-- TEXT UNDER STUDY follows --

Soldiers and police officers are out in force in the city in Nigeria’s Muslim north, where gunfire is still ringing out in some quarters.
The Islamist group Boko Haram, which has been blamed for hundreds of deaths in recent months, has claimed responsibility for the attacks.
A mortuary attendant at Murtala Muhammed hospital, the largest in Kano, said they had 126 bodies of people who died in the attacks, which began at 5pm on Friday afternoon after Muslim prayers. AP reported that there were soldiers and police officers among the dead.Nwakpa O Nwakpa, a spokesman for the Nigerian Red Cross, said officials were continuing to collect corpses scattered around sites of the attacks. "From what they are saying, there are many involved, either wounded or dead," Nwakpa said.
A survey of two hospitals by the Red Cross said at least 50 people were injured in Friday’s attack, he added.In a statement issued late on Friday, federal police spokesman Olusola Amore said attackers targeted five police buildings, two immigration offices and the local headquarters of the State Security Service, Nigeria’s secret police.
"The police have commenced investigation and therefore use this medium to call for calm among the residents of Kano as police are doing their best to bring the situation under control," Amore said.
Police are "appealing to members of the public to come forward with information on the identity and location of these hoodlums. Information given will be treated with utmost confidentiality."
A massive blast caused when a suicide bomber who drove a car full of explosives into a regional police headquarters shook cars miles away. Inmates at the regional police headquarters fled amid gunfire, witnesses said.
State authorities declared a 24-hour curfew late on Friday as residents hid inside their homes amid the fighting.
A Boko Haram spokesman, using the nom de guerre Abul-Qaqa, claimed responsibility for the attacks, which he said were retaliation at the state government refusing to release members of the Islamist terrorist group.
Boko Haram, which seeks to implement strict Sharia law across Nigeria, is responsible for at least 510 killings last year, according to the Associated Press. The group has been blamed for at least 76 killings this year, the news agency added.
The targets of Boko Haram, whose name means "estern education is sacrilege" in the local Hausa language, have included both Muslims and Christians. Bit the militants have promised to kill any Christians living in Nigeria’s predominantly Muslim north.
The group previously claimed responsibility for a suicide car bombing in August that targeted the UN headquarters in the capital, Abuja, killing 25 people and wounding more than 100. The sect killed at least 42 people during a series of attacks on Christmas Day, which included the bombing of a Catholic church outside Abuja.

-- TEXT UNDER STUDY concluded --
-- DATA EXTRACT follows --

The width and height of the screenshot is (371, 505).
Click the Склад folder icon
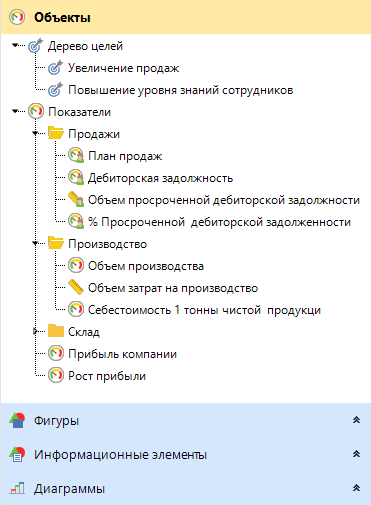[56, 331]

-- DATA EXTRACT concluded --
-- DATA EXTRACT follows --

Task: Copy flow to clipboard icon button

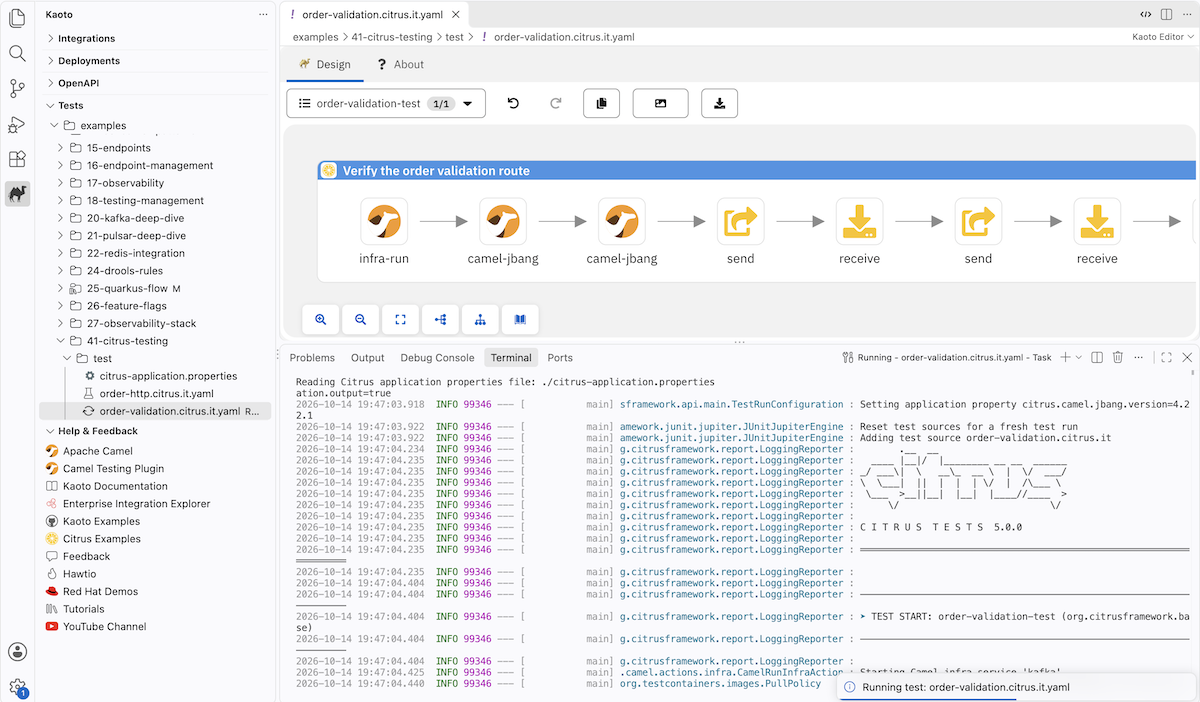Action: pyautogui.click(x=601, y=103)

-- DATA EXTRACT concluded --

Quote the news report on the Kano attacks word for word, from "A massive blast" to "gunfire, witnesses said.".

**RESPONSE**
A massive blast caused when a suicide bomber who drove a car full of explosives into a regional police headquarters shook cars miles away. Inmates at the regional police headquarters fled amid gunfire, witnesses said.